BALIKPAPAN (Bisnis): PT Kelian Equatorial Mining (KEM) hingga kini belum mendapatkan izin ekspor untuk enam ton perak hasil tambang di Kelian, Kaltim, kendati komoditas itu dipastikan tidak dapat diserap oleh pasar domestik.

Manajer Hubungan Karyawan dan Masyarakat PT KEM Ali Ahmid menuturkan produksi perak yang kini masih tersimpan di Unit Bisnis Pengolahan dan Pemurnian Logam Mulia PT Aneka Tambang Tbk (Antam) sudah ditawarkan kepada perajin perak.

"Sampai sekarang izin ekspornya belum keluar. Padahal kami sudah menawarkannya kepada perajin perak dan sudah ada pernyataan tidak sanggup membeli. Volumenya ya...enam ton itu," ujarnya kepada Bisnis di Balikpapan pekan lalu.

Larangan ekspor perak itu sendiri diputuskan Menperindag pada masa kabinet Gotong Royong, Rini M.S. Soewandi, untuk mengantisipasi kekurangan bahan baku industri kerajinan perak dalam negeri.

Namun, pada November 2004 pemerintah menunjuk PT KEM dan PT Nusa Halmahera Mineral (NHM) untuk menawarkan hasil produksi perak di pasar domestik sebelum mendapat izin ekspor kembali komoditas itu.

Hal itu, kata Mahyudin Lubis, Direktur Pengusahaan Mineral dan Batu bara, Ditjen Geologi dan Sumber Daya Mineral (GSDM), Departemen Energi dan Sumber Daya Mineral, menuturkan hal itu dilakukan untuk menyiasati larangan ekspor perak yang diberlakukan Menperindag masa kabinet Gotong Royong, sekitar pertengahan 2004.

"Kami [interdep Departemen ESDM dan Depdag] sudah ketemu. Alternatifnya, kami minta KEM dan NHM harus menawarkan perak ke koperasi induk perak itu. Kalau mereka tidak bisa beli, baru boleh diekspor," ujarnya. (Bisnis p, 8 November 2004) Menurut catatan Bisnis, UBPP Logam Mulia masih menyimpan sekitar delapan hingga 12 ton perak yang tidak terjual akibat larangan itu.

Sementara, pasar domestik yang diharapkan menyerap komoditas itu dipastikan tidak mampu akibat tingginya harga mineral tambang tersebut.

Belum jelas

Selain KEM, yang merupakan anak perusahaan tambang Australia, Rio Tinto, dua produsen perak lainnya juga diketahui tidak dapat mengekspor produksinya, yaitu PT NHM dan PT Aneka Tambang Tbk (Antam).

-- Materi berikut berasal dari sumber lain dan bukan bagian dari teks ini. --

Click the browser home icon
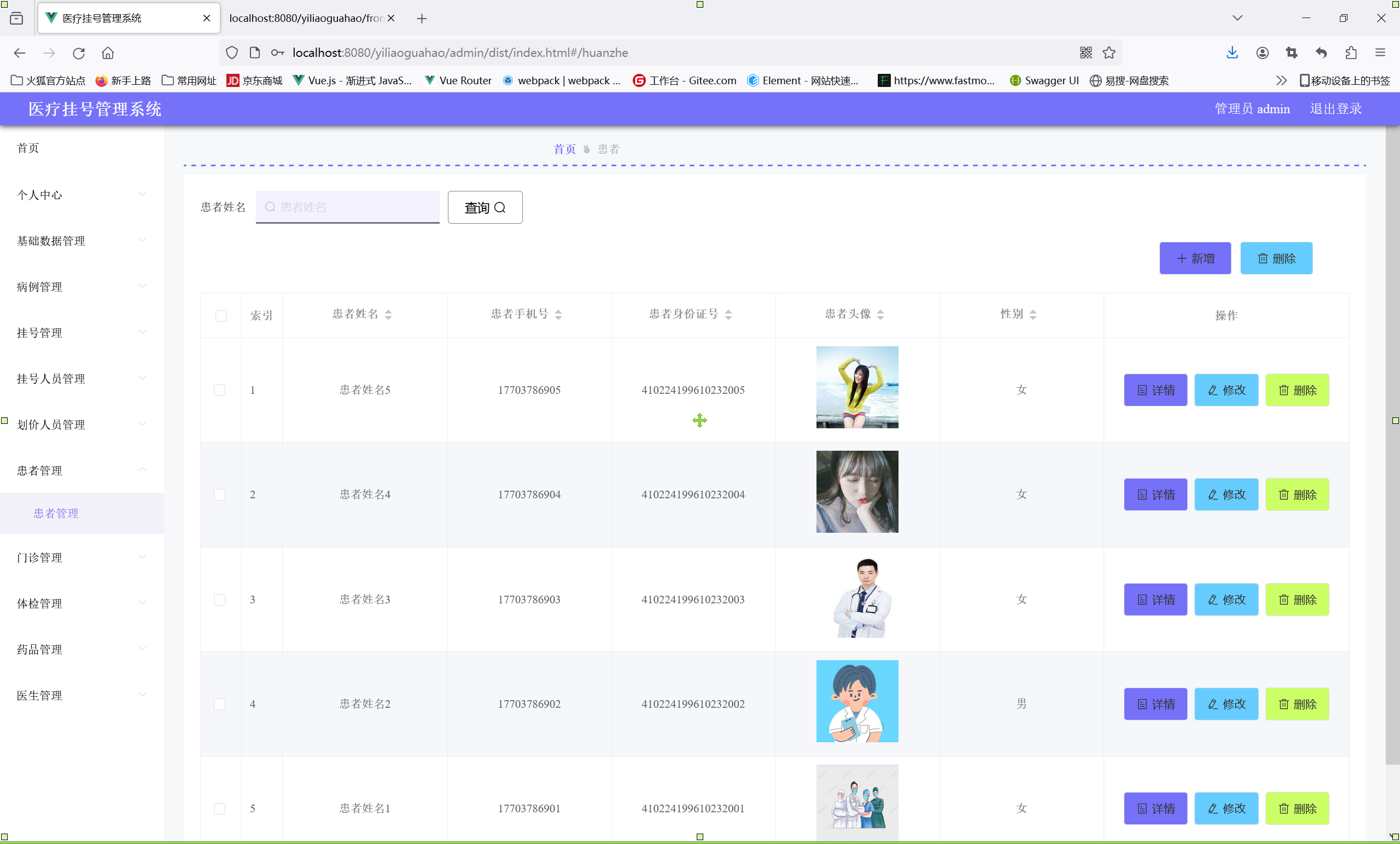pos(108,53)
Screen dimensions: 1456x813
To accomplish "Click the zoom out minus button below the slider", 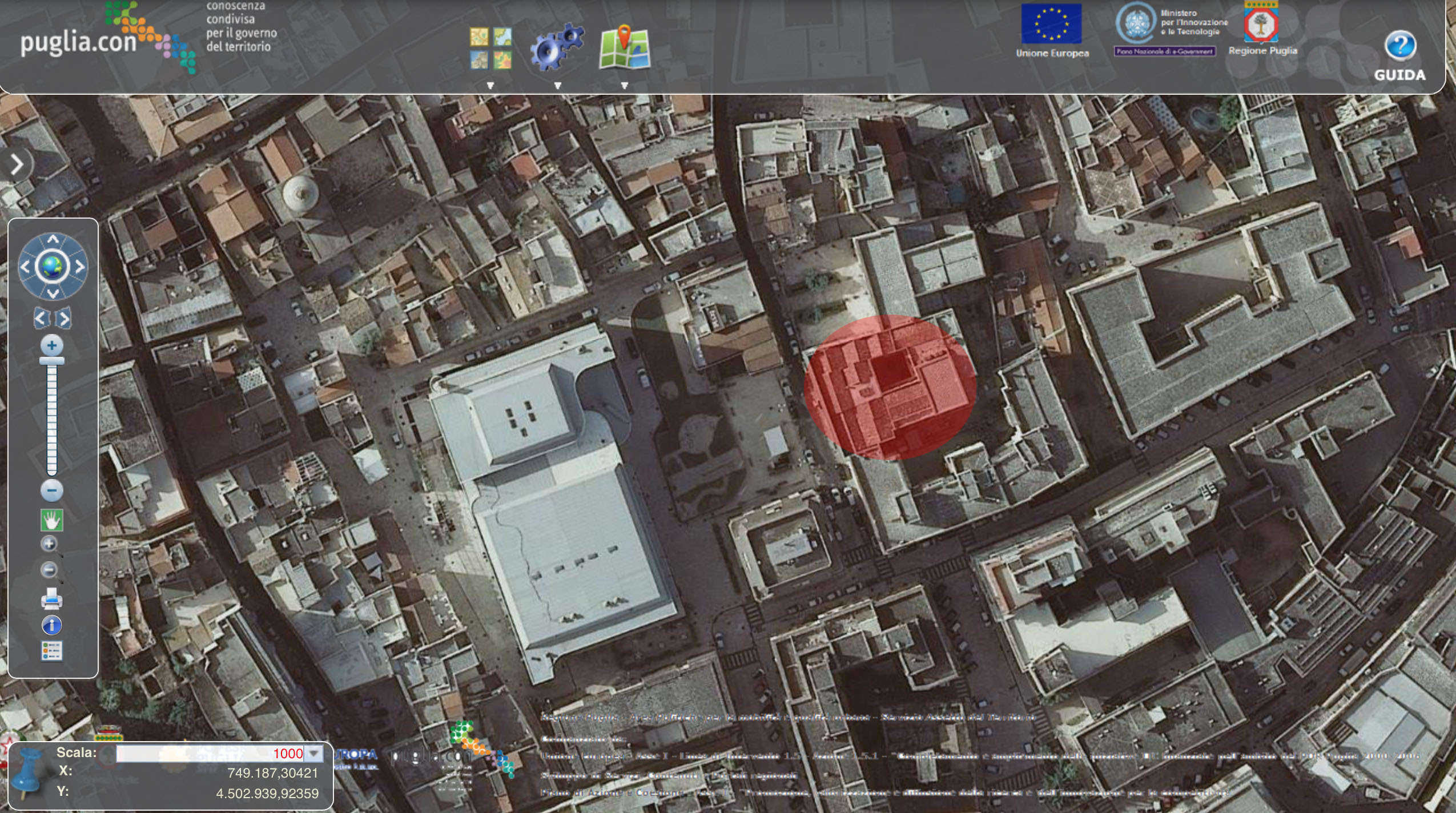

Deputy Director External Relations Rio Tinto Indonesia (RTI) Anang Rizkani Noor mengakui hingga saat ini pihaknya juga belum menerima tanggapan dari departemen teknis terkait.

"Waktu itu kan katanya ditawarkan dulu selama satu bulan. Ini sudah sejak Desember lalu [2004]. Mereka [perajin] juga sudah mengatakan benar-benar tidak bisa [beli]. Tapi sampai sekarang tidak ada kejelasan."

Anang mengakui KEM hanya dapat menunggu keputusan selanjutnya. Apalagi, tambahnya, saat ini tambangnya di Kaltim itu sudah berhenti produksi dan memasuki masa pascatambang.

Terkait eksplorasi selanjutnya di Indonesia, dia menuturkan manajemen Rio Tinto menyatakan masih berminat mengingat besarnya kandungan mineral di Tanah Air.

Sebelumnya, Mahyudin Lubis, Direktur Pengusahaan Mineral dan Batu bara Ditjen Geologi dan Sumber Daya Mineral (GSDM) mengatakan perusahaan asal Australia itu telah mendapatkan persetujuan prinsip dari Dirjen GSDM.

"Rio Tinto Borneo Investment Pte Ltd sudah mendapat persetujuan prinsip pada 2003 untuk wilayah Ketapang, Kalbar, dan Lamandau, Kalteng, untuk pengusahaan emas dan tambaga," paparnya kepada Bisnis baru-baru ini.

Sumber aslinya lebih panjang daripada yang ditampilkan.